▶ _Exercise_
Transcribe the material verbatim, starting at its first line and stopping once the line containing "The width and" has been given; no picture should appear.

▶ _Input data_

******

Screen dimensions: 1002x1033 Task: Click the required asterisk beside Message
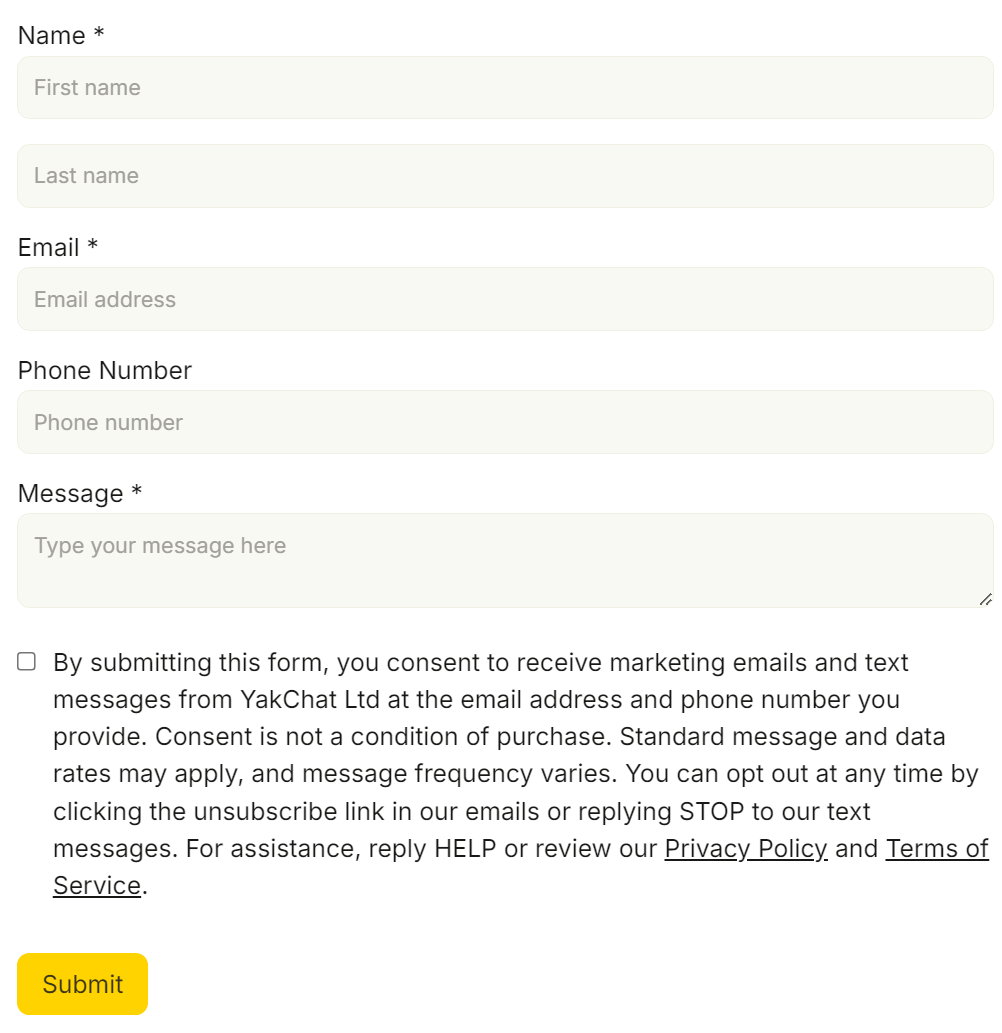(136, 490)
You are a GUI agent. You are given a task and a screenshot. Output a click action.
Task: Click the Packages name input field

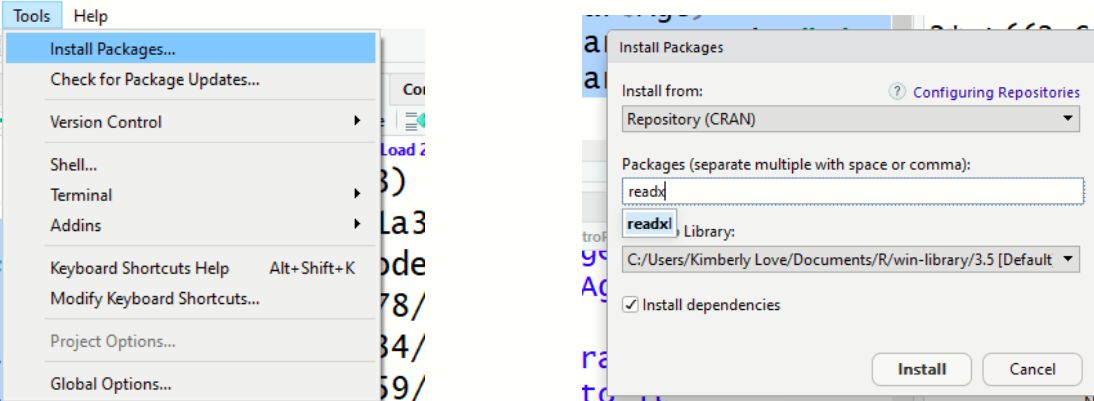(x=852, y=191)
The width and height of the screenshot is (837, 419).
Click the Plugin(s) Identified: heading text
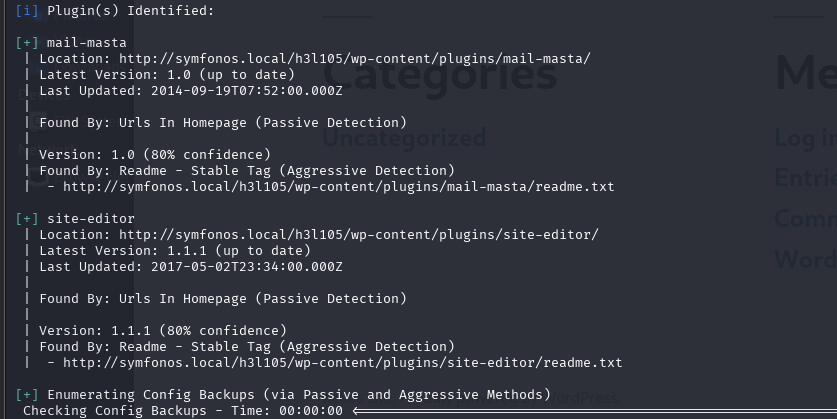click(x=131, y=11)
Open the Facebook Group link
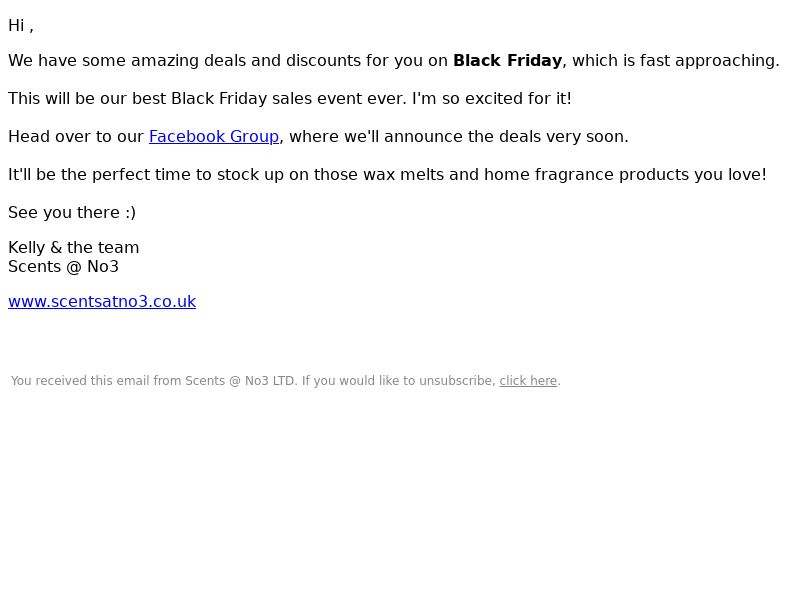The height and width of the screenshot is (600, 800). tap(214, 137)
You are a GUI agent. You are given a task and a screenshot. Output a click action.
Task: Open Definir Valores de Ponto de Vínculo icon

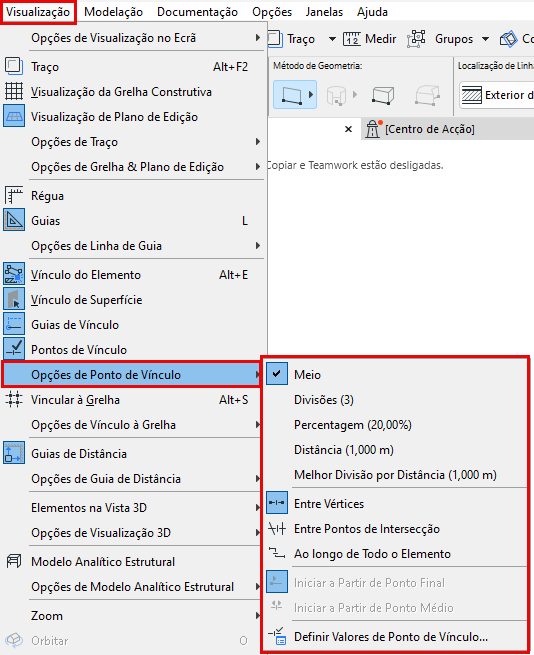click(277, 637)
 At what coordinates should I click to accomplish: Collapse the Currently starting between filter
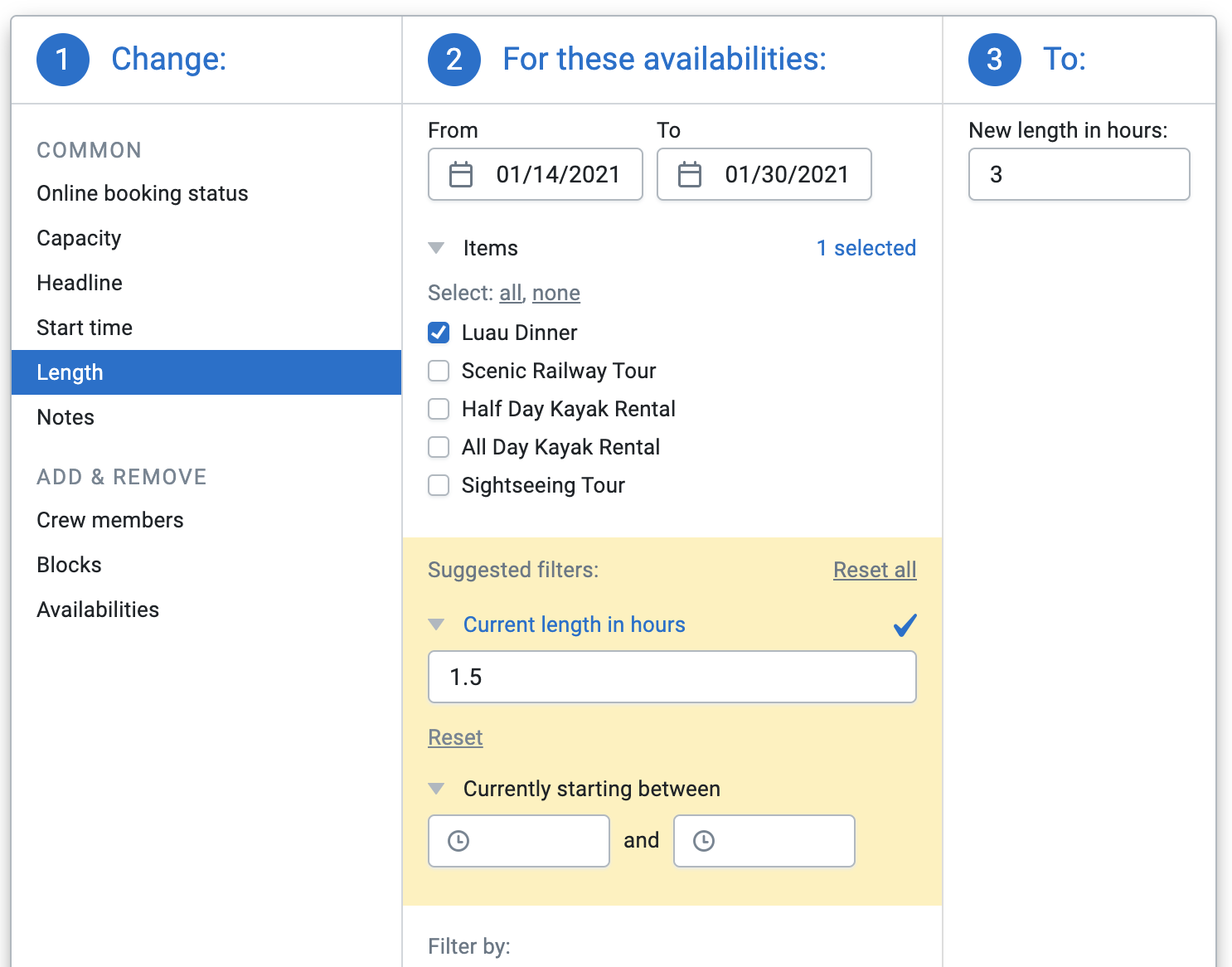[437, 789]
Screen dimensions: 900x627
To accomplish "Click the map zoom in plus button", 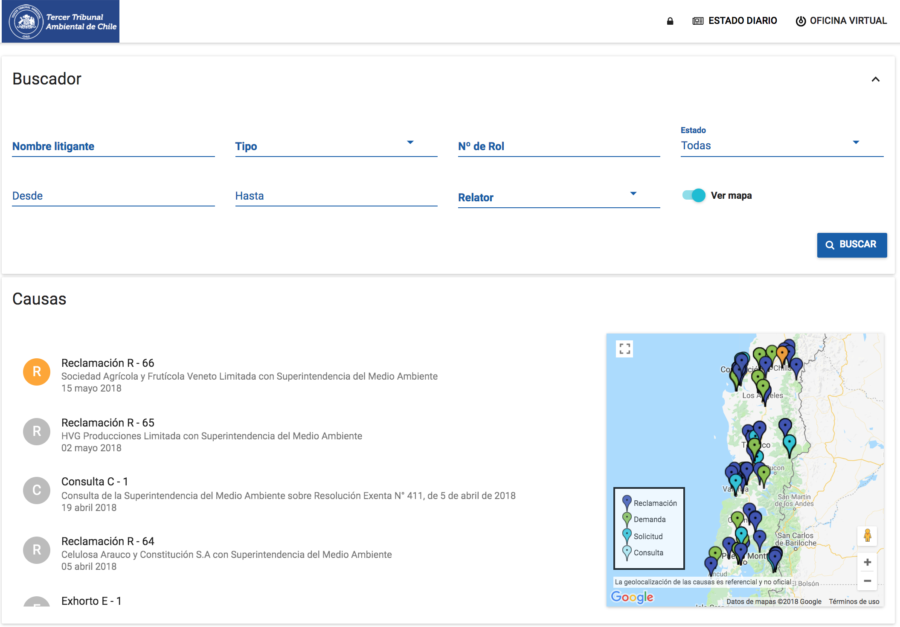I will pos(867,562).
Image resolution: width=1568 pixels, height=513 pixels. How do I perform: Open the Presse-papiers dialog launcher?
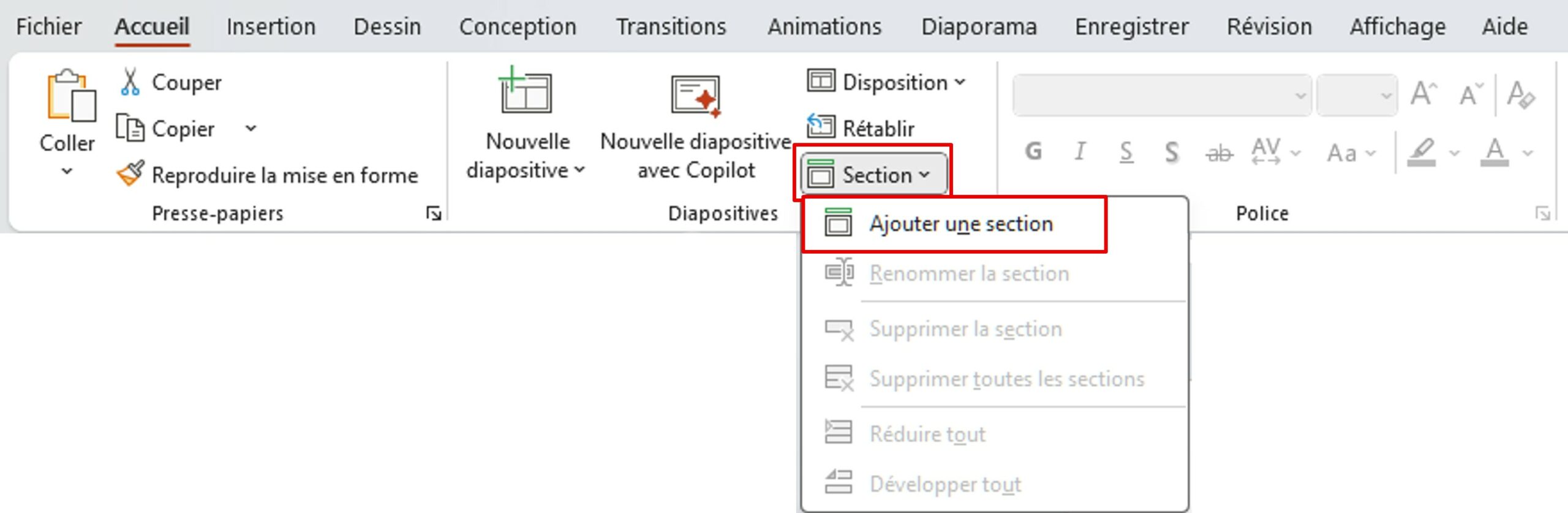(434, 213)
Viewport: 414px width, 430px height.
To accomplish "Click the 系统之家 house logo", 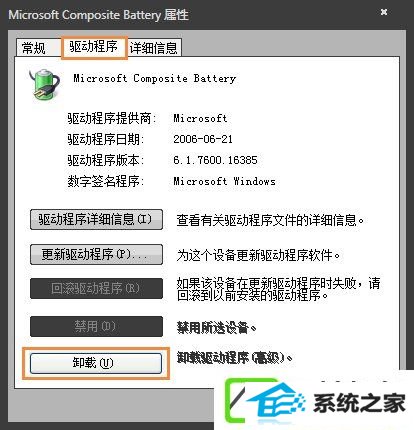I will pyautogui.click(x=267, y=401).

******

▶ _Solution below_
Screen dimensions: 1002x1033 Task: Click the required asterisk beside Message
(136, 490)
You are a GUI agent. You are given a task and a screenshot. Output a click action.
Task: Click the Packages name input field

(x=852, y=191)
The width and height of the screenshot is (837, 419).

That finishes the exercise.